Task directions:
The reply should hold only the lines below from the one with "Click 款項撥付 at the end of the payment notice" to the end, each copied exactly.

Record extracts:
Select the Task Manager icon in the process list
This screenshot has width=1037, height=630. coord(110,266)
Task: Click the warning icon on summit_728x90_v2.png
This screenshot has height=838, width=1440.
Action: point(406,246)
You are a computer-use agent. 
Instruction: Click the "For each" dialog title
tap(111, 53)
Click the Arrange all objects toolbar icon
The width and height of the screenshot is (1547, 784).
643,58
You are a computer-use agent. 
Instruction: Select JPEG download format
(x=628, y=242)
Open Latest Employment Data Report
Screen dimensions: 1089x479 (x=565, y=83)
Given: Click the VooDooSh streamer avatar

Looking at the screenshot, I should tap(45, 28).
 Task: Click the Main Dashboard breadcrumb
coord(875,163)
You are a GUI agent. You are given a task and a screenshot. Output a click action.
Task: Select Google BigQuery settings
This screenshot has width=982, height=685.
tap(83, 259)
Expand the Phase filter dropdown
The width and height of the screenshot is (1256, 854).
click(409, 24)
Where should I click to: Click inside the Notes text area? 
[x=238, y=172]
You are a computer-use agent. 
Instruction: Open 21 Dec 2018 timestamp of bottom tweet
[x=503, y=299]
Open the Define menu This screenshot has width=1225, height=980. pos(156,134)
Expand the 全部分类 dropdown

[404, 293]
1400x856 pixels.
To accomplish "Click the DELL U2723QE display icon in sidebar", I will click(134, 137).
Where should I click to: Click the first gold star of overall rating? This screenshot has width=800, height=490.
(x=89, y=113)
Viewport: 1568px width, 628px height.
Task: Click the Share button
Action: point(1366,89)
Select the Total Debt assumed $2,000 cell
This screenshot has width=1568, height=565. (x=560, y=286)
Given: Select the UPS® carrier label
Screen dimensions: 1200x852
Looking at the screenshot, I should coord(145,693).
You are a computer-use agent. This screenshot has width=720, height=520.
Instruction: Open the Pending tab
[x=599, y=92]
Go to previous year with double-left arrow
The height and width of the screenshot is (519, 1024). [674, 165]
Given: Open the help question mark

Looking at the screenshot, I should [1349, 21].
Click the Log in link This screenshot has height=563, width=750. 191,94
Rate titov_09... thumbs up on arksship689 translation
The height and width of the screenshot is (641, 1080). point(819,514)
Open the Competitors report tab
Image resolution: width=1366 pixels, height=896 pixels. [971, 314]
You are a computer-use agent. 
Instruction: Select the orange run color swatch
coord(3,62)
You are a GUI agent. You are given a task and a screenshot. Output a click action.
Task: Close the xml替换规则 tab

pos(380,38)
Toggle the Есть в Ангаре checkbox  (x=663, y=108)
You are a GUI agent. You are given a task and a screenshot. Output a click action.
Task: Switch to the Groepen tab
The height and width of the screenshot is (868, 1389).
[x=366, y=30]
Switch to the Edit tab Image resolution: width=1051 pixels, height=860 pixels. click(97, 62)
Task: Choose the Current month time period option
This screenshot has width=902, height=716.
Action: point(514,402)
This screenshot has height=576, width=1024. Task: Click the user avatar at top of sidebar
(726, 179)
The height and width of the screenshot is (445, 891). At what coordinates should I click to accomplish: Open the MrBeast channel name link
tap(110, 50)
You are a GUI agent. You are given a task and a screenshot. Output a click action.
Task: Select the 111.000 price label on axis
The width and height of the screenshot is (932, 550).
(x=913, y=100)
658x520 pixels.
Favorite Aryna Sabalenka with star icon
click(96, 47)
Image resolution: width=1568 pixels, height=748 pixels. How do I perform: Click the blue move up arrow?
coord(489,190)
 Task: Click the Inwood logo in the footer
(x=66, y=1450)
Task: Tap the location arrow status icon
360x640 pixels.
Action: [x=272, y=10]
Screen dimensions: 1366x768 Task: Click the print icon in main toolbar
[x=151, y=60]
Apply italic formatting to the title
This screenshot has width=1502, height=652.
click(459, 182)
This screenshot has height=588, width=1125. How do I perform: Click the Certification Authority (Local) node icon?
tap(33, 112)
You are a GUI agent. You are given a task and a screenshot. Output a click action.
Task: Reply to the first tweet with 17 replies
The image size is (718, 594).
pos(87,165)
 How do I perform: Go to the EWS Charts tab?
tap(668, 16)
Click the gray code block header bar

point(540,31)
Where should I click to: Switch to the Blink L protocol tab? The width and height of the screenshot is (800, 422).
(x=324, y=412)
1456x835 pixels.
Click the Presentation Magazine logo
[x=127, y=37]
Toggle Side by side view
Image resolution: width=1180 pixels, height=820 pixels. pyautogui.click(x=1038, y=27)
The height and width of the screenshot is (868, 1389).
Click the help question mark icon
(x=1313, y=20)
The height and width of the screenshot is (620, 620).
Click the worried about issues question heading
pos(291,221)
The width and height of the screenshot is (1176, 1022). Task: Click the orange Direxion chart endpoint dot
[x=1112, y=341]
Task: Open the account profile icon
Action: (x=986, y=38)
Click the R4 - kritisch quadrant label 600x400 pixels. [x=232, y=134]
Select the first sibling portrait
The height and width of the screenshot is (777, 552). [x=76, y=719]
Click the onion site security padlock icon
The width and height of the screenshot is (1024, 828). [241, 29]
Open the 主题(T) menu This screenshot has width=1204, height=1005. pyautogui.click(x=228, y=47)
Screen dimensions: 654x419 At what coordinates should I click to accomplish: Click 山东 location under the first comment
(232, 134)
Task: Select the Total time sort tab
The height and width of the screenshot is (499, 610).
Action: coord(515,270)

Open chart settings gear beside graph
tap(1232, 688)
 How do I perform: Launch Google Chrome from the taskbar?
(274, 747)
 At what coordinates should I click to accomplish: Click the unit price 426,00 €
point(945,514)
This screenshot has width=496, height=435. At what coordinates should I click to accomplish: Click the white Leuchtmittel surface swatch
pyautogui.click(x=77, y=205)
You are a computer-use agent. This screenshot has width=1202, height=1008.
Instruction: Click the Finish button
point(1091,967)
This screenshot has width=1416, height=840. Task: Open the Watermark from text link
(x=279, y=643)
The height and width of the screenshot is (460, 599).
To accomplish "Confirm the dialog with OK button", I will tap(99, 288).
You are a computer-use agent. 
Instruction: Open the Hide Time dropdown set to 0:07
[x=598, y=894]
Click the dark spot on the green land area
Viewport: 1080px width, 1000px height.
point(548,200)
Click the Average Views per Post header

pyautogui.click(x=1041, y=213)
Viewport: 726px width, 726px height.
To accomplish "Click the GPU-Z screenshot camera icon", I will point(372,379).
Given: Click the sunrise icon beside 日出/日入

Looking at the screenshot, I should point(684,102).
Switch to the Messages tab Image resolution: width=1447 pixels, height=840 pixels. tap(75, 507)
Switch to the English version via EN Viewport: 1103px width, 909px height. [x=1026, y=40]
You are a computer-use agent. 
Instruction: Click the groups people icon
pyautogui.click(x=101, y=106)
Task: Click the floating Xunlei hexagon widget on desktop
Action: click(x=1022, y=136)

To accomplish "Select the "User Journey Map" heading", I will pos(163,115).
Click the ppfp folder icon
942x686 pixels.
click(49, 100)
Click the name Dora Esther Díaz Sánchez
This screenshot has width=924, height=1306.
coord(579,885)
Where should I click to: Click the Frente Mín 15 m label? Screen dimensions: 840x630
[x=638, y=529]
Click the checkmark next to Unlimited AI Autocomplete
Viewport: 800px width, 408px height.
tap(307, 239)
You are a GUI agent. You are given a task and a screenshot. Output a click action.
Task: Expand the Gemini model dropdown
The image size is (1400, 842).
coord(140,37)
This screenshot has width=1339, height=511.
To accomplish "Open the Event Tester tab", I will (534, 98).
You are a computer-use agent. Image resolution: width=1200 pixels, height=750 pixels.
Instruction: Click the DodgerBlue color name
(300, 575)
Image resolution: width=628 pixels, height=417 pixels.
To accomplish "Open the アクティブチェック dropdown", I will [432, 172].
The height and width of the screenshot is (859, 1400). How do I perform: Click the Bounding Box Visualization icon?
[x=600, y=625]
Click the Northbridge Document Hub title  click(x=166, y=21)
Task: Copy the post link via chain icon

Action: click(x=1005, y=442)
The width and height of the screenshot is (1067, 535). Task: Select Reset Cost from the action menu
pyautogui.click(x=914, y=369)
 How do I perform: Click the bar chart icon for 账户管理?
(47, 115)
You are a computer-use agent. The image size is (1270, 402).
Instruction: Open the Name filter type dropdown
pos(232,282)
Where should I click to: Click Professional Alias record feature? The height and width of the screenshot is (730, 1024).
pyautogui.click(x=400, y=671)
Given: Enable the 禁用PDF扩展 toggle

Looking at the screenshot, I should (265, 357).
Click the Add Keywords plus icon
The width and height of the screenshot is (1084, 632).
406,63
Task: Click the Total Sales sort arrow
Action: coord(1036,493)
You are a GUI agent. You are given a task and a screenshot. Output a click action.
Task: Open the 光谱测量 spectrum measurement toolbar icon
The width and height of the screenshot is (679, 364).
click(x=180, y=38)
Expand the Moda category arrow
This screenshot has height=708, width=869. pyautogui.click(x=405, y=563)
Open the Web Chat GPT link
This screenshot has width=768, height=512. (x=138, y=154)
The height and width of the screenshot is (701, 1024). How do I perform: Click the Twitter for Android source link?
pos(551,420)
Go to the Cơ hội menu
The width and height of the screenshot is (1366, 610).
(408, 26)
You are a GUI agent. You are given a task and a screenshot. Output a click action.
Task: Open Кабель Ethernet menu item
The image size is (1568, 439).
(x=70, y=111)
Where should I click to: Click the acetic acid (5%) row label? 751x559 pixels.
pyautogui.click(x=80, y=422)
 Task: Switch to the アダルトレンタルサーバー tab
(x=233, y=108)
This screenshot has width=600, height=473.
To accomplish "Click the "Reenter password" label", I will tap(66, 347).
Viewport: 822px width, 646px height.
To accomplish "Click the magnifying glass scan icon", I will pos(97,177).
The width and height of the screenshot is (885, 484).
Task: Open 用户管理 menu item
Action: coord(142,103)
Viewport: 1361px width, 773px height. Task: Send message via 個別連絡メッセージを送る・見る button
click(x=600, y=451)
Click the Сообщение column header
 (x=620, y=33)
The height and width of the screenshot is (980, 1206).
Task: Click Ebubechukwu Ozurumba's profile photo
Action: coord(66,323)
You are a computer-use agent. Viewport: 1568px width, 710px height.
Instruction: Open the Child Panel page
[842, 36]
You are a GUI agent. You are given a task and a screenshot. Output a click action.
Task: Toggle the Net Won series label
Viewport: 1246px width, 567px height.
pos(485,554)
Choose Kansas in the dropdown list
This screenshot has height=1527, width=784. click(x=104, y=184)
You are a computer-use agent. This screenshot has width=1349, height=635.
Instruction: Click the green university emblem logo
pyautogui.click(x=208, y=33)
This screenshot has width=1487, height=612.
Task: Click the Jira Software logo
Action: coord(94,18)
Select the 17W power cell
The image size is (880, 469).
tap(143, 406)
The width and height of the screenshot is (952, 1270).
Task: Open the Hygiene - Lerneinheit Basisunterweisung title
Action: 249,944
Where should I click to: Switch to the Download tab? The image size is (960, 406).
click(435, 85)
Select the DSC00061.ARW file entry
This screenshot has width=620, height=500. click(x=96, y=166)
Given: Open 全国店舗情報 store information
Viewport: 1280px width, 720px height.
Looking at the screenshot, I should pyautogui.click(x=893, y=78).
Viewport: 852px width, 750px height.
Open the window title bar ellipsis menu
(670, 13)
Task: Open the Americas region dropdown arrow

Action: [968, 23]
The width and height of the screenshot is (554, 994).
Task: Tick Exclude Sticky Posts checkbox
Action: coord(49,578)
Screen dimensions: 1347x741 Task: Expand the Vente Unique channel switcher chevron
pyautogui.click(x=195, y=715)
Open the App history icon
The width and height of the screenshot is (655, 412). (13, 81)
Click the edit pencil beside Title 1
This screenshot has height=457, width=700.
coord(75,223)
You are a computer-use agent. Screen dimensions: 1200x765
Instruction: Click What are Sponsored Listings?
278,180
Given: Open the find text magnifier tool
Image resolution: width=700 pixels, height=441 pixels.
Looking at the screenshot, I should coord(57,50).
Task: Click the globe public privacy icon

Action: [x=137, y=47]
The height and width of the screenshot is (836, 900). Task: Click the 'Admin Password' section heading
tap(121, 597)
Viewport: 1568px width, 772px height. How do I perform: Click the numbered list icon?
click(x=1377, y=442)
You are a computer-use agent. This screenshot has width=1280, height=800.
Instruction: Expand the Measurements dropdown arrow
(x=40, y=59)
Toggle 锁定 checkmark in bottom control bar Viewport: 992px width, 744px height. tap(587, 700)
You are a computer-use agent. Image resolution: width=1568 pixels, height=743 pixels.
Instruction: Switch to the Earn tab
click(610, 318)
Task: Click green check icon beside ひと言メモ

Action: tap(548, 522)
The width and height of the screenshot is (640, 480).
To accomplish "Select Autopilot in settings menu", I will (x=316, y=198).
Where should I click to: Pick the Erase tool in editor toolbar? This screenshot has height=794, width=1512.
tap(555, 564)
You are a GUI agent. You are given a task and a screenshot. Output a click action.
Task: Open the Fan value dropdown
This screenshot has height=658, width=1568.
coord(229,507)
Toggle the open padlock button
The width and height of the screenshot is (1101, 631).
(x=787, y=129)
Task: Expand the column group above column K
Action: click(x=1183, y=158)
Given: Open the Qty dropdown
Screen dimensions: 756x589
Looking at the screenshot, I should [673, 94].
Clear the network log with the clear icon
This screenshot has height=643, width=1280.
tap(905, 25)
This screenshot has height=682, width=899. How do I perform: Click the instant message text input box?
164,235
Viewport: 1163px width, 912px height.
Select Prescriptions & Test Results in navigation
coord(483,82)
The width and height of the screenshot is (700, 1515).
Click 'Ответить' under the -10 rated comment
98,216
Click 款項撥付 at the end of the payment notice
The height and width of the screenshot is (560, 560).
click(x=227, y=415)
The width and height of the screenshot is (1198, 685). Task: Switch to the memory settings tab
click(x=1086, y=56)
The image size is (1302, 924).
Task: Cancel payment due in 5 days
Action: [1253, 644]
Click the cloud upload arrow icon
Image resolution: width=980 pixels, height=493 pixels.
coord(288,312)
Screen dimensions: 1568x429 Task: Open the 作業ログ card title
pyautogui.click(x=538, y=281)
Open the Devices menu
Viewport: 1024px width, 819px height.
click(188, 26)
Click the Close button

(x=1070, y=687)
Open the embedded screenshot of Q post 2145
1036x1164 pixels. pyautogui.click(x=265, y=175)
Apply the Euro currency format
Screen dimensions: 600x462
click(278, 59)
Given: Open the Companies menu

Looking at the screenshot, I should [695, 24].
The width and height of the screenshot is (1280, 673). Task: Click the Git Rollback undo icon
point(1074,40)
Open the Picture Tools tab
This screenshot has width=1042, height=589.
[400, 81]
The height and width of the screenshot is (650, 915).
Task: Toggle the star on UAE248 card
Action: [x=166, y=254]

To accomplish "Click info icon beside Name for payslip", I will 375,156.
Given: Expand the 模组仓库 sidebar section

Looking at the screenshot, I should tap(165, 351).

Exercise response:
Click 款項撥付 at the end of the payment notice
The height and width of the screenshot is (560, 560).
click(x=227, y=415)
The width and height of the screenshot is (1198, 685). Task: Switch to the memory settings tab
click(x=1086, y=56)
The image size is (1302, 924).
Task: Cancel payment due in 5 days
Action: [1253, 644]
Click the cloud upload arrow icon
Image resolution: width=980 pixels, height=493 pixels.
coord(288,312)
Screen dimensions: 1568x429 Task: Open the 作業ログ card title
pyautogui.click(x=538, y=281)
Open the Devices menu
Viewport: 1024px width, 819px height.
click(188, 26)
Click the Close button

(x=1070, y=687)
Open the embedded screenshot of Q post 2145
1036x1164 pixels. pyautogui.click(x=265, y=175)
Apply the Euro currency format
Screen dimensions: 600x462
click(278, 59)
Given: Open the Companies menu

Looking at the screenshot, I should [695, 24].
The width and height of the screenshot is (1280, 673). Task: Click the Git Rollback undo icon
point(1074,40)
Open the Picture Tools tab
This screenshot has width=1042, height=589.
[400, 81]
The height and width of the screenshot is (650, 915).
Task: Toggle the star on UAE248 card
Action: [x=166, y=254]

To accomplish "Click info icon beside Name for payslip", I will 375,156.
Given: Expand the 模组仓库 sidebar section

Looking at the screenshot, I should tap(165, 351).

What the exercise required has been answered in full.